TASK DETAILS = Copy out all of the records, exactly as they appear.

───── INFORMATION PROVIDED ─────

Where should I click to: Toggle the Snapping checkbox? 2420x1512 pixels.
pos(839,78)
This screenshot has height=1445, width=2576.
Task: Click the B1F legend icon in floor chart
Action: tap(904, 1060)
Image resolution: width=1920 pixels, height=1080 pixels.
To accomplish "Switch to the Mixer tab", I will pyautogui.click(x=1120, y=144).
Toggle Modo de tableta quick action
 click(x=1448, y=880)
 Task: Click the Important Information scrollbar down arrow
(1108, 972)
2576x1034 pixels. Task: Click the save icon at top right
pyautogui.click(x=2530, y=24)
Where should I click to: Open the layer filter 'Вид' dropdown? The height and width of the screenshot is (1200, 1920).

─────

EXERCISE OUTPUT =
Where should I click to: Toggle the Snapping checkbox? 2420x1512 pixels.
pos(839,78)
This screenshot has height=1445, width=2576.
Task: Click the B1F legend icon in floor chart
Action: tap(904, 1060)
Image resolution: width=1920 pixels, height=1080 pixels.
To accomplish "Switch to the Mixer tab", I will pyautogui.click(x=1120, y=144).
Toggle Modo de tableta quick action
 click(x=1448, y=880)
 Task: Click the Important Information scrollbar down arrow
(1108, 972)
2576x1034 pixels. Task: Click the save icon at top right
pyautogui.click(x=2530, y=24)
Where should I click to: Open the layer filter 'Вид' dropdown? The height and width of the screenshot is (1200, 1920).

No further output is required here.